◆ **TASK GOAL**
Each entry must be copied exactly, without omission.

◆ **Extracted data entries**
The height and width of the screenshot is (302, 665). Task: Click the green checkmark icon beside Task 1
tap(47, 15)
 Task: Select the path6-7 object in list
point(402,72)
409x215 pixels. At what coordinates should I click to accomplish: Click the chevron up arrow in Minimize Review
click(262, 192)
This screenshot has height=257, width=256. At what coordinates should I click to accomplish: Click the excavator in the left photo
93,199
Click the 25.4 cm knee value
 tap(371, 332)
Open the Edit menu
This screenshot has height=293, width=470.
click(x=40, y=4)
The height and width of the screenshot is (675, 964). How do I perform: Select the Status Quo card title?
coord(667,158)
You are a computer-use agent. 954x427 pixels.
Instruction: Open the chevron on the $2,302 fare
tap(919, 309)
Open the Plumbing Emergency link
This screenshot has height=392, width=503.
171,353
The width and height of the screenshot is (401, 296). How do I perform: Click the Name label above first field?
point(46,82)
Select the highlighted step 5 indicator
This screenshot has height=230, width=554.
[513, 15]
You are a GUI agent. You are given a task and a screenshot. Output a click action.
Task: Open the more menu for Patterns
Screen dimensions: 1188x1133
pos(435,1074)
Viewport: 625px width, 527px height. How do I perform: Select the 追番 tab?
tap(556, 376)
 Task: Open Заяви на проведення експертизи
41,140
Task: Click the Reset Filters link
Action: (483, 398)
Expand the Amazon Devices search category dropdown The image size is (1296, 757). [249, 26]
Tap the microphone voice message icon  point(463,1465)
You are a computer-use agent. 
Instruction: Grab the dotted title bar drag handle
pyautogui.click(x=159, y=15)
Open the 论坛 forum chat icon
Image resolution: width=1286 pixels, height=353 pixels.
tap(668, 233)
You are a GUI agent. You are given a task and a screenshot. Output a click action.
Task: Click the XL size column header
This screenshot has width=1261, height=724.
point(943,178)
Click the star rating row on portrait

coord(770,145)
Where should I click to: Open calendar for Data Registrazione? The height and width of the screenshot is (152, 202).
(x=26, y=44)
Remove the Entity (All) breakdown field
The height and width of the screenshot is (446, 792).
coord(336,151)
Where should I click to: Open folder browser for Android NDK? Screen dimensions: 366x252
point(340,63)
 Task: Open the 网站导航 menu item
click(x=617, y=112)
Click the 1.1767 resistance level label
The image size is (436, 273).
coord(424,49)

◆ **WRITTEN RESPONSE**
The height and width of the screenshot is (302, 665). Task: Click the green checkmark icon beside Task 1
tap(47, 15)
 Task: Select the path6-7 object in list
point(402,72)
409x215 pixels. At what coordinates should I click to accomplish: Click the chevron up arrow in Minimize Review
click(262, 192)
This screenshot has height=257, width=256. At what coordinates should I click to accomplish: Click the excavator in the left photo
93,199
Click the 25.4 cm knee value
 tap(371, 332)
Open the Edit menu
This screenshot has height=293, width=470.
click(x=40, y=4)
The height and width of the screenshot is (675, 964). How do I perform: Select the Status Quo card title?
coord(667,158)
You are a computer-use agent. 954x427 pixels.
Instruction: Open the chevron on the $2,302 fare
tap(919, 309)
Open the Plumbing Emergency link
This screenshot has height=392, width=503.
171,353
The width and height of the screenshot is (401, 296). How do I perform: Click the Name label above first field?
point(46,82)
Select the highlighted step 5 indicator
This screenshot has height=230, width=554.
[513, 15]
You are a GUI agent. You are given a task and a screenshot. Output a click action.
Task: Open the more menu for Patterns
Screen dimensions: 1188x1133
pos(435,1074)
Viewport: 625px width, 527px height. How do I perform: Select the 追番 tab?
tap(556, 376)
 Task: Open Заяви на проведення експертизи
41,140
Task: Click the Reset Filters link
Action: (483, 398)
Expand the Amazon Devices search category dropdown The image size is (1296, 757). [249, 26]
Tap the microphone voice message icon  point(463,1465)
You are a computer-use agent. 
Instruction: Grab the dotted title bar drag handle
pyautogui.click(x=159, y=15)
Open the 论坛 forum chat icon
Image resolution: width=1286 pixels, height=353 pixels.
tap(668, 233)
You are a GUI agent. You are given a task and a screenshot. Output a click action.
Task: Click the XL size column header
This screenshot has width=1261, height=724.
point(943,178)
Click the star rating row on portrait

coord(770,145)
Where should I click to: Open calendar for Data Registrazione? The height and width of the screenshot is (152, 202).
(x=26, y=44)
Remove the Entity (All) breakdown field
The height and width of the screenshot is (446, 792).
coord(336,151)
Where should I click to: Open folder browser for Android NDK? Screen dimensions: 366x252
point(340,63)
 Task: Open the 网站导航 menu item
click(x=617, y=112)
Click the 1.1767 resistance level label
The image size is (436, 273).
coord(424,49)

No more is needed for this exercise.